I was decidedly embarrassed. Her manner was as frank and unconstrained as though I had not been shunning her for weeks past.
“If such a thing is possible,” I replied.
“Do you know a dish-cloth when you see one?”
I was doubtful. But I procured the cloth from Miss Trevor and returned. There was an air about Miss Thorn that was new to me.
“What an uncompromising man you are, Mr. Crocker,” she said to me. “Once a person is unfortunate enough to come under the ban of your disapproval you have nothing whatever to do with them. Now it seems that I have given you offence in some way. Is it not so?”
“You magnify my importance,” I said.
“No temporizing, Mr. Crocker,” she went on, as though she meant to be obeyed; “sit down there, and let’s have it out. I like you too well to quarrel with you.”
There was no resisting such a command, and I threw myself on the pebbles at her feet.

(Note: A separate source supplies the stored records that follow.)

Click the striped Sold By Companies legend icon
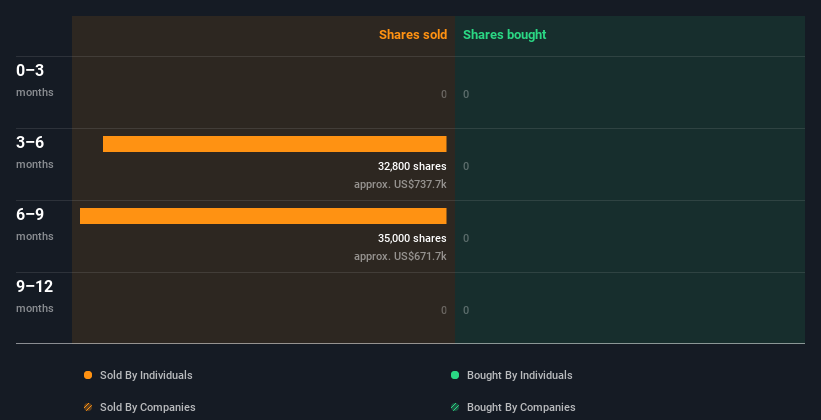 click(x=88, y=407)
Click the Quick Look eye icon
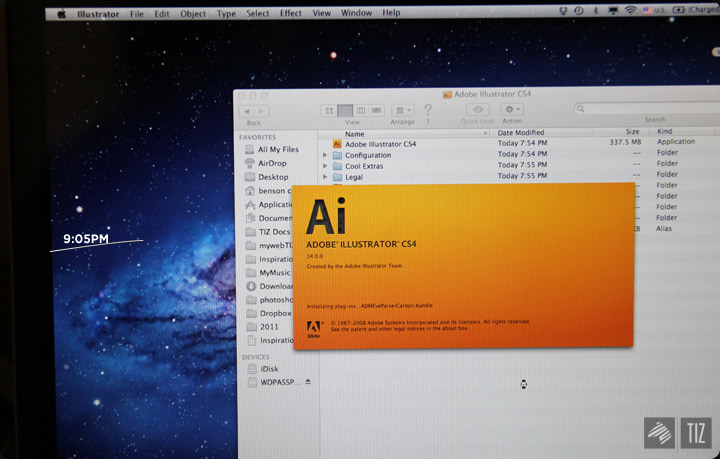The width and height of the screenshot is (720, 459). click(x=478, y=109)
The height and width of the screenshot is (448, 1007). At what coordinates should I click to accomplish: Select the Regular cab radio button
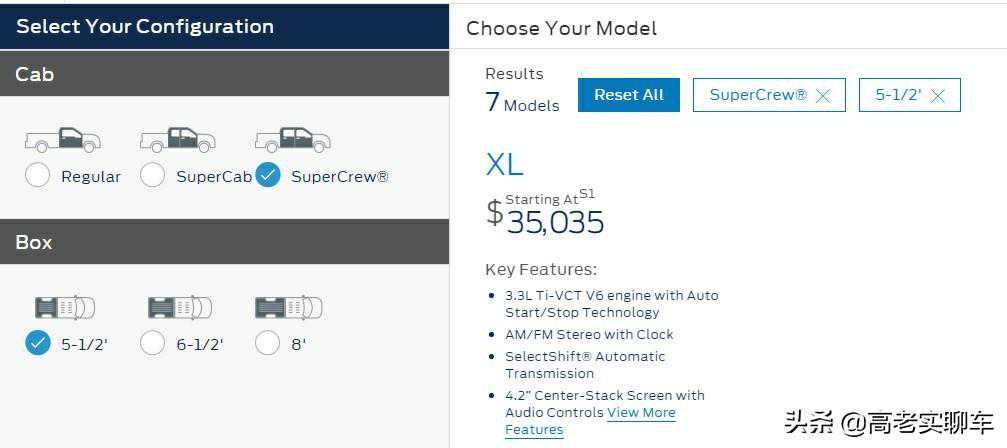pyautogui.click(x=37, y=176)
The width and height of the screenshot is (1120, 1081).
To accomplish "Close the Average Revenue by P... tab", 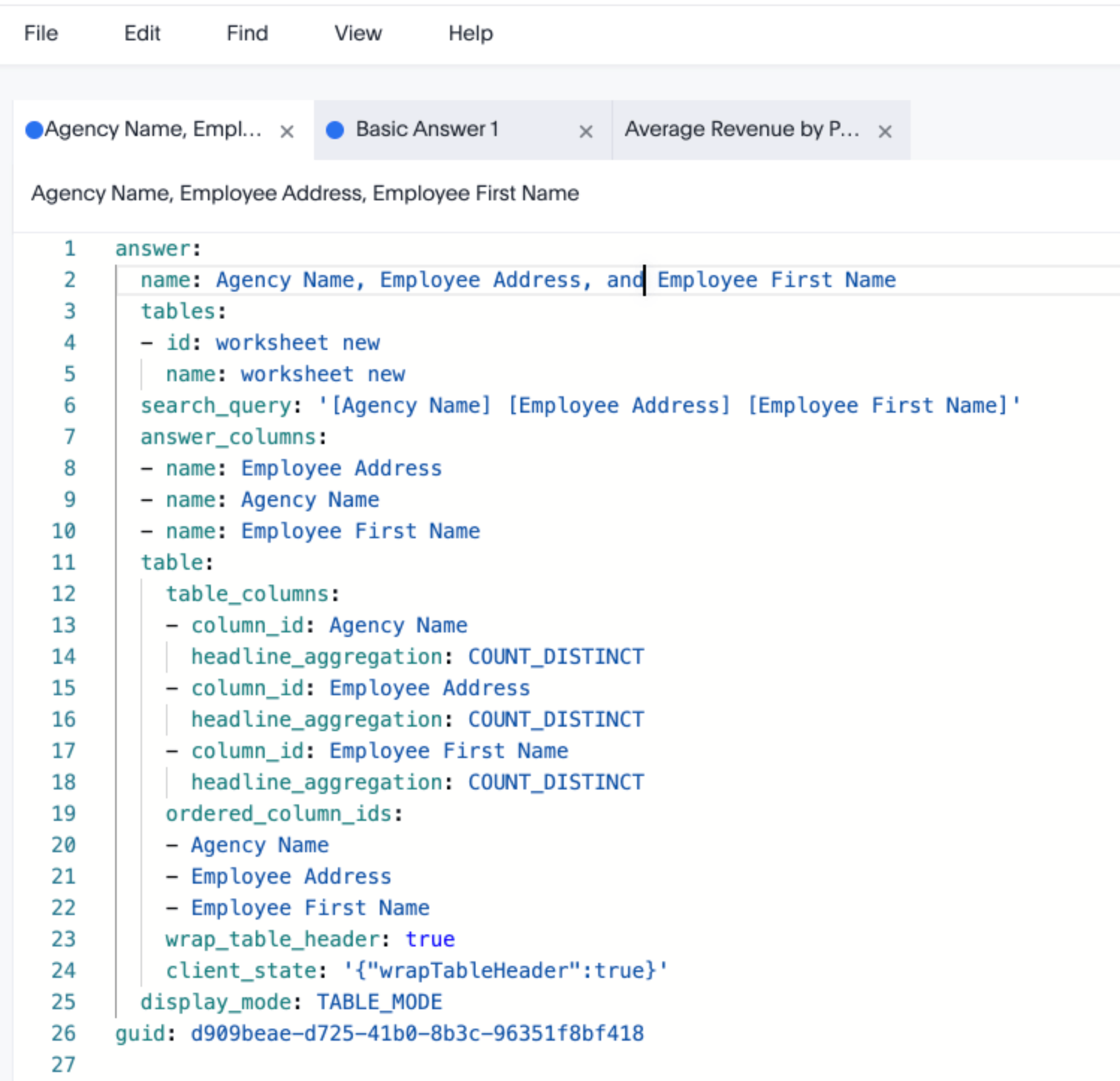I will tap(884, 132).
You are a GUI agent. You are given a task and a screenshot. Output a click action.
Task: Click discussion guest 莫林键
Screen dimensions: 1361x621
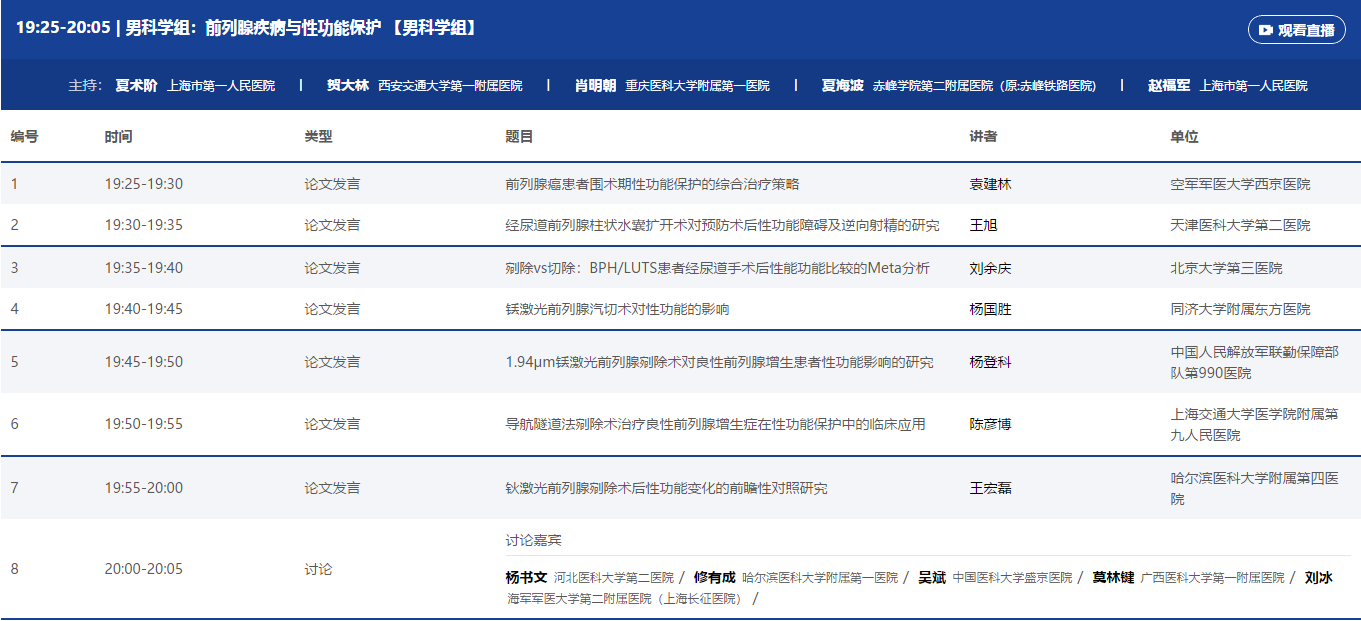point(1113,578)
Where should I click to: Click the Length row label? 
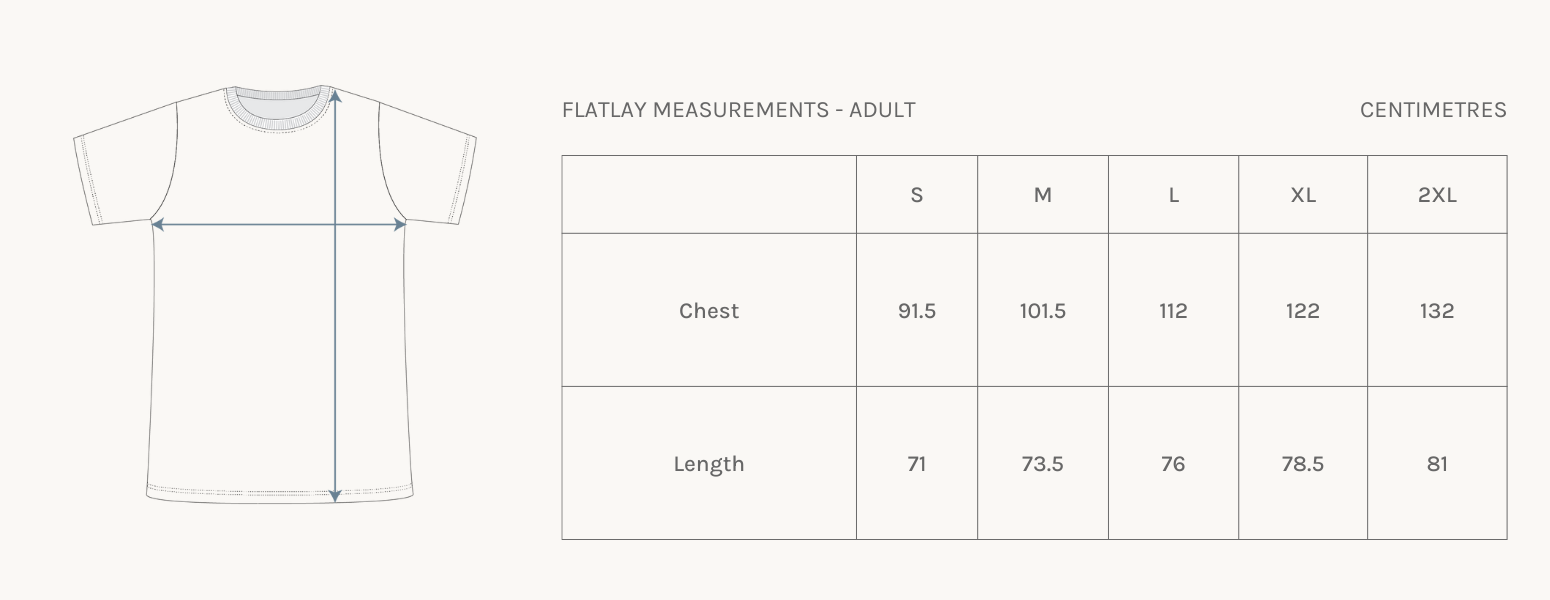tap(709, 464)
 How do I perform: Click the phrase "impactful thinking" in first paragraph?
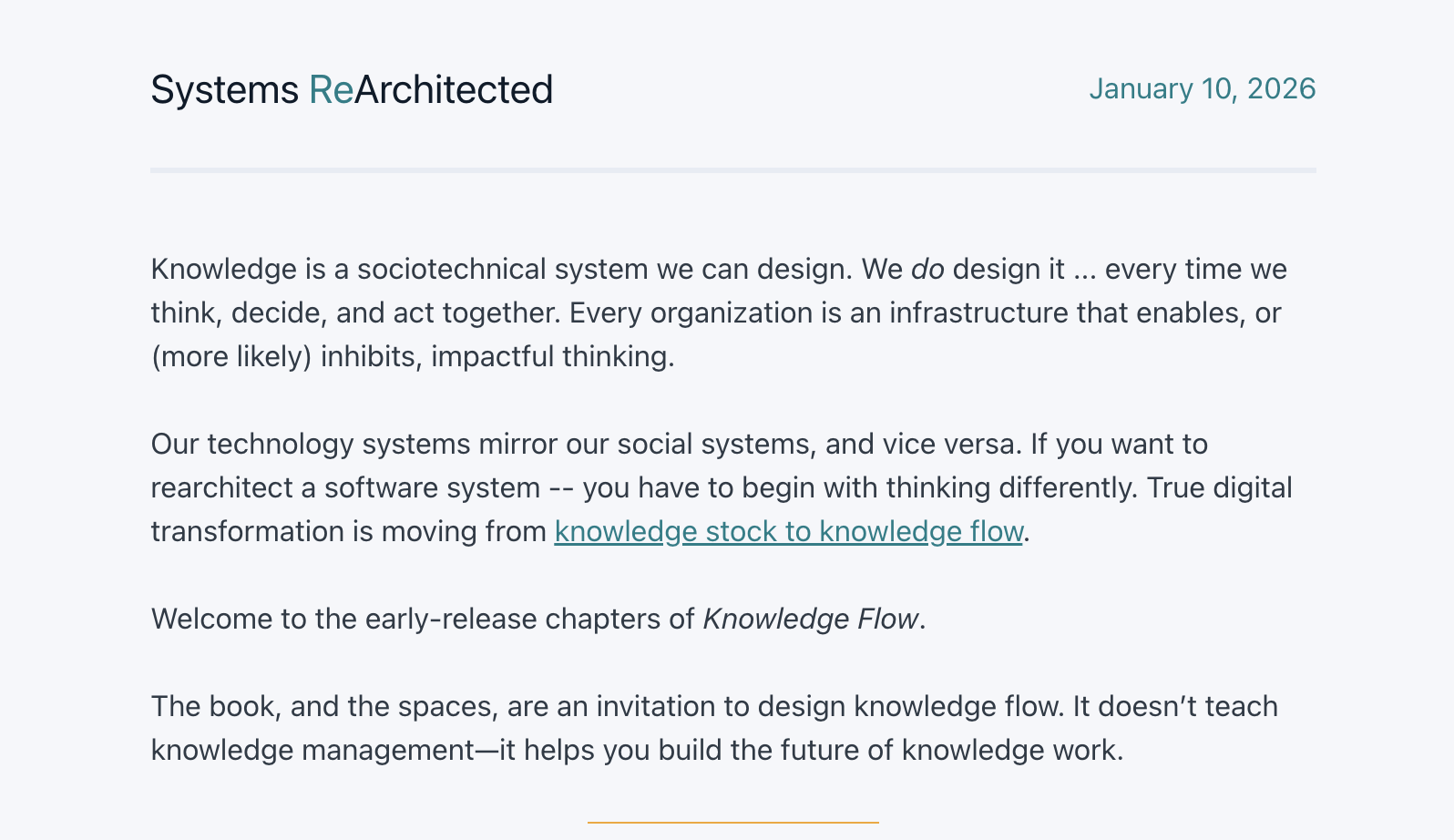point(552,357)

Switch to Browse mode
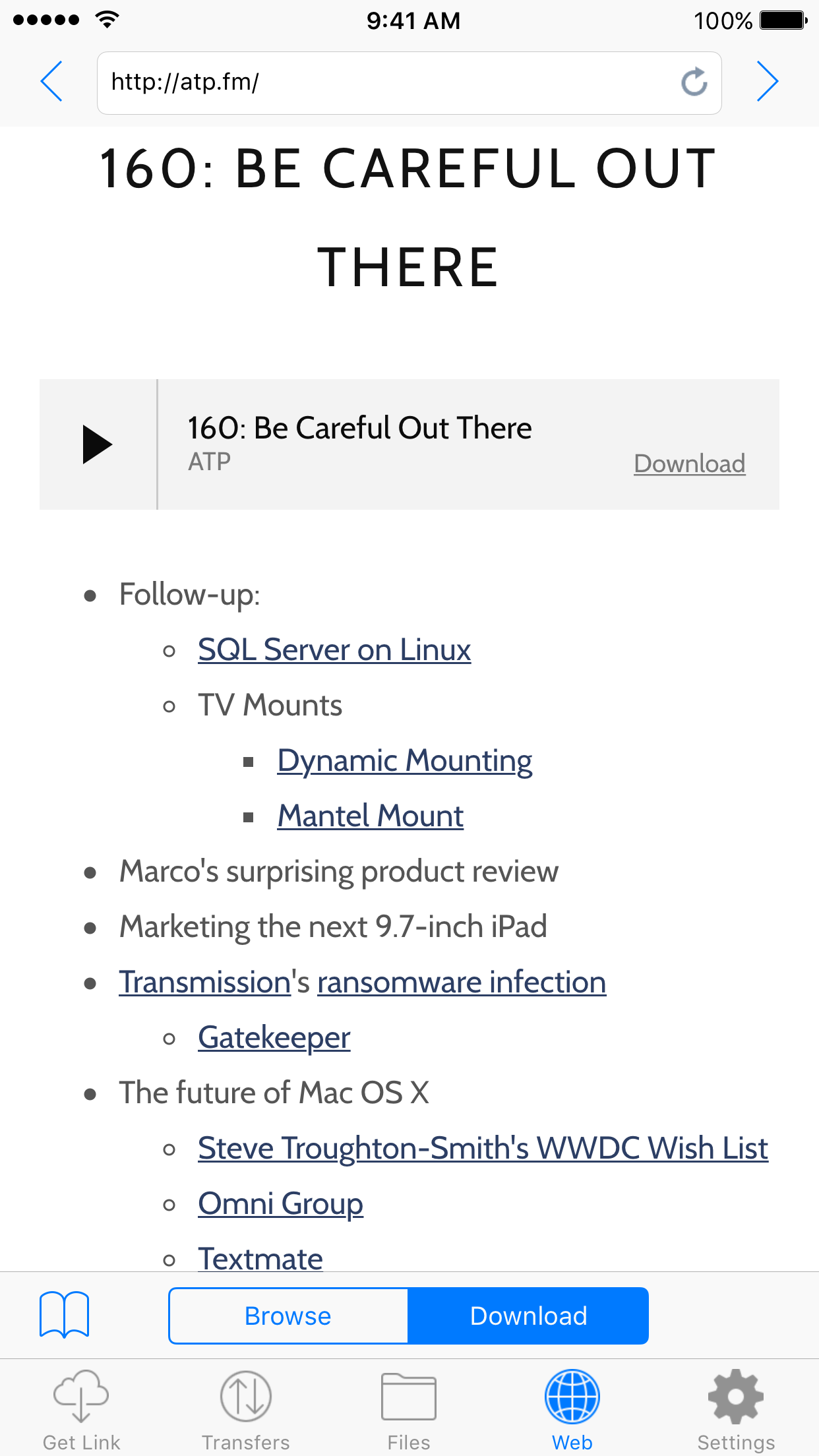288,1316
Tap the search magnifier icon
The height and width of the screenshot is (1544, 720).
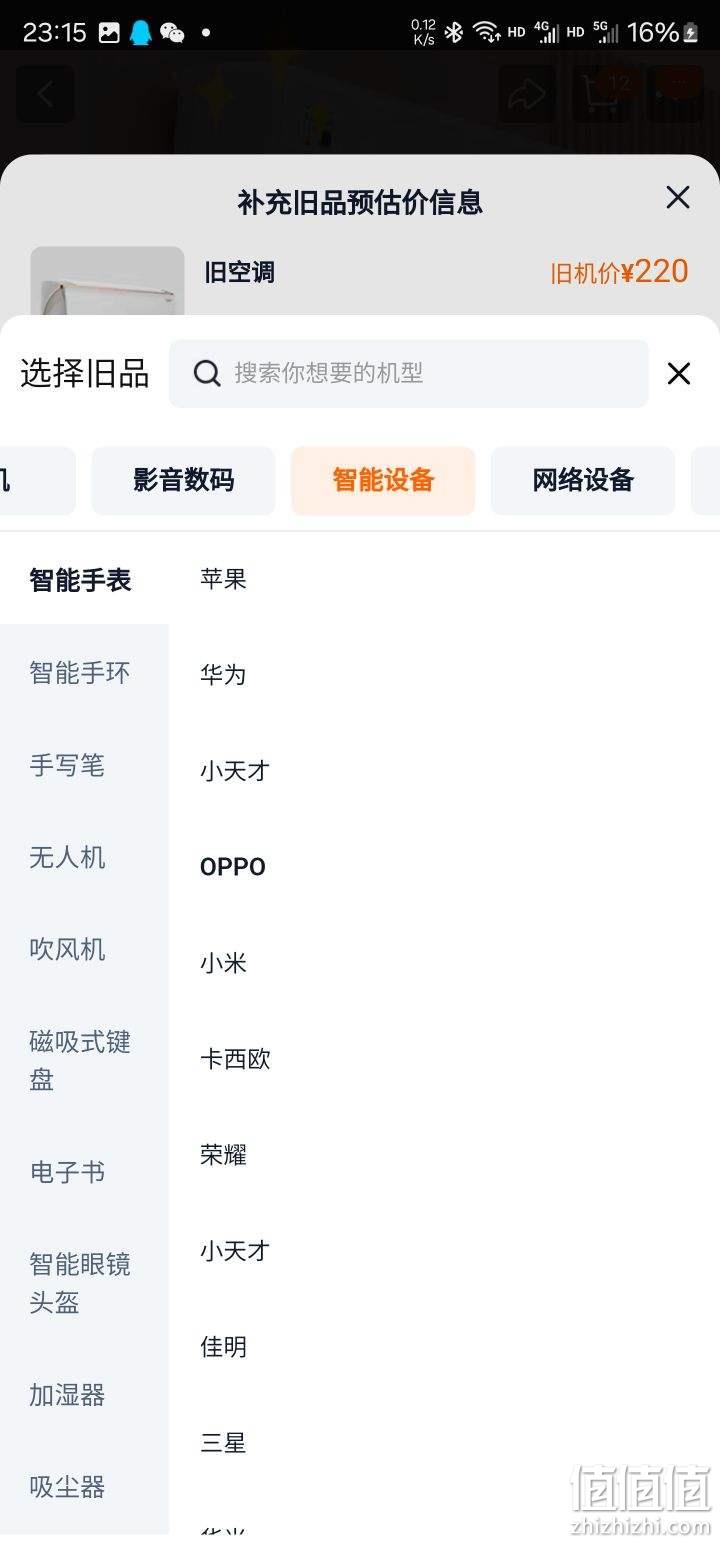coord(207,373)
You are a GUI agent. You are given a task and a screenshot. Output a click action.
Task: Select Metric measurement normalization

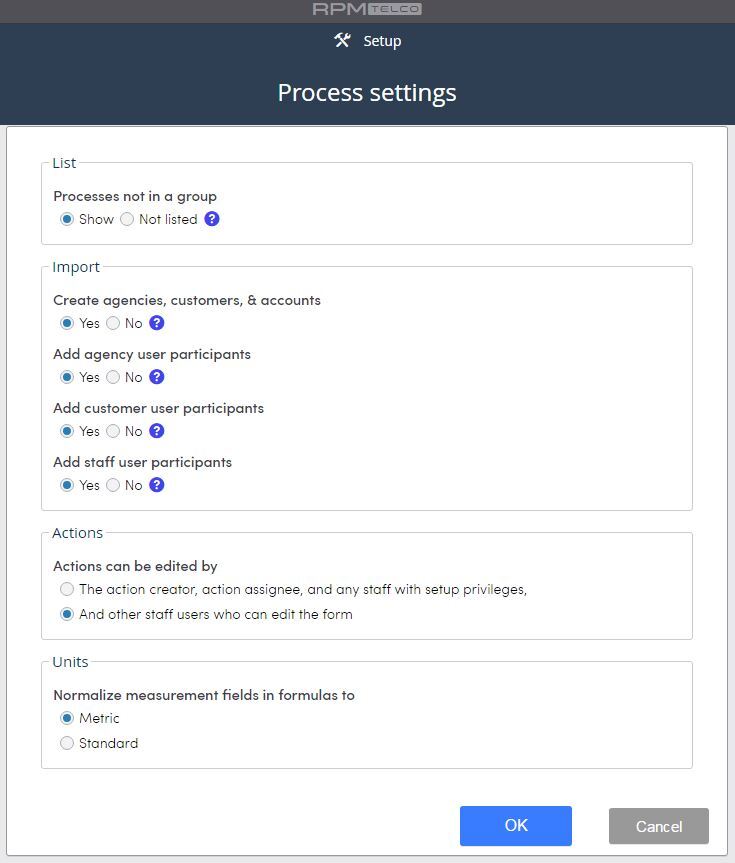pos(67,718)
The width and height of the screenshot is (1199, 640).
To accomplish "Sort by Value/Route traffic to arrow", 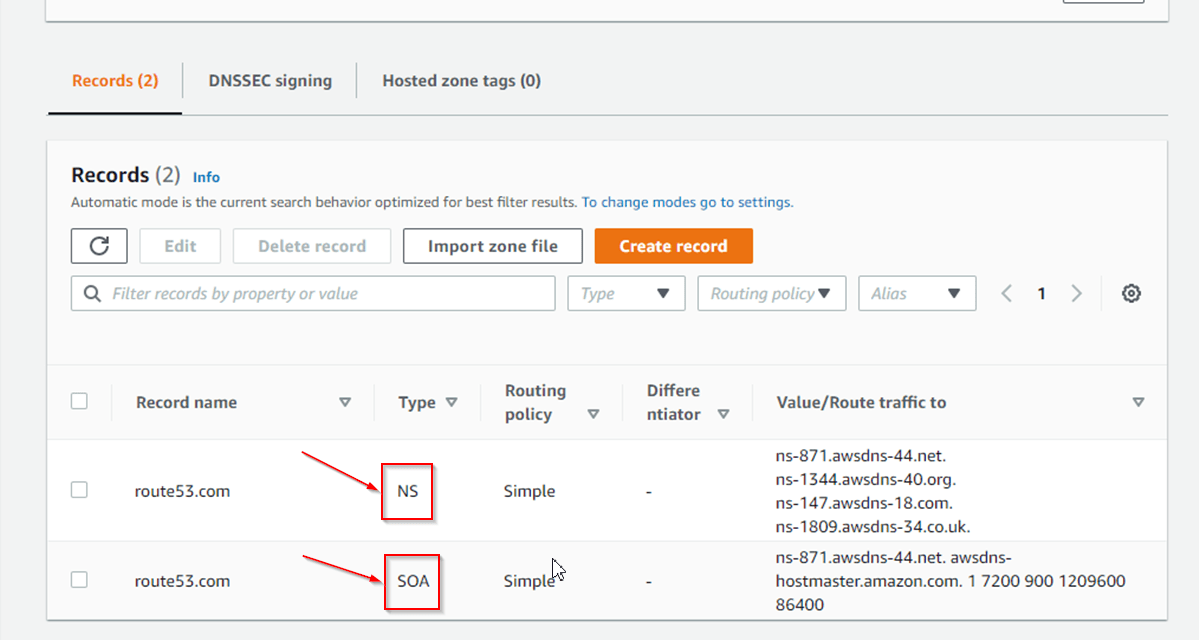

“I thought we were going to be great friends,” she said. “You and Mr. Farrar were so kind to me on the night of my arrival, and we had such fun watching the dance together.”
“I confess I thought so, too. But you expressed opinions then that I shared. You have since changed your mind, for some unaccountable reason.”
She paused in her polishing, a shining dish in her hand, and looked down at me with something between a laugh and a frown.
“I suppose you have never regretted speaking hastily,” she said.
“Many a time,” I returned, warming; “but if I ever thought a judgment measured and distilled, it was your judgment of the Celebrity.”
“Does the study of law eliminate humanity?” she asked, with a mock curtsey. “The deliberate sentences are sometimes the unjust ones, and men who are hung by weighed wisdom are often the innocent.”
“That is all very well in cases of doubt. But here you have the evidences of wrong-doing directly before you.”
Three dishes were taken up, dried, and put down before she answered me. I threw pebbles into the brook, and wished I had held my tongue.
“What evidence?” inquired she. “Well,” said I, “I must finish, I suppose. I had a notion you knew of what I inferred. First, let me say that I have no desire to prejudice you against a person whom you admire.”
“Impossible.”
Something in her tone made me look up.
“Very good, then,” I answered. “I, for one, can have no use for a man who devotes himself to a girl long enough to win her affections, and then deserts her with as little compunction as a dog does a rat it has shaken. And that is how your Celebrity treated Miss Trevor.”
“But Miss Trevor has recovered, I believe,” said Miss Thorn.
I began to feel a deep, but helpless, insecurity.
“Happily, yes,” I assented.
“Thanks to an excellent physician.”
A smile twitched the corners of her mouth, as though she enjoyed my discomfiture. I remarked for the fiftieth time how strong her face was, with its generous lines and clearly moulded features. And a suspicion entered my soul.